Assigned task
Each of the lines from the one that contains "Screen dimensions: 1231x776" to the end of the entries below should be output exactly.

━━━━━━━━━━━━━━━━

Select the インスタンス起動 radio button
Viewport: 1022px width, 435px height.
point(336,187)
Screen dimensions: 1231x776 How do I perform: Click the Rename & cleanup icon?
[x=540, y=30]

━━━━━━━━━━━━━━━━

Output below
Screen dimensions: 1231x776 How do I perform: Click the Rename & cleanup icon?
[x=540, y=30]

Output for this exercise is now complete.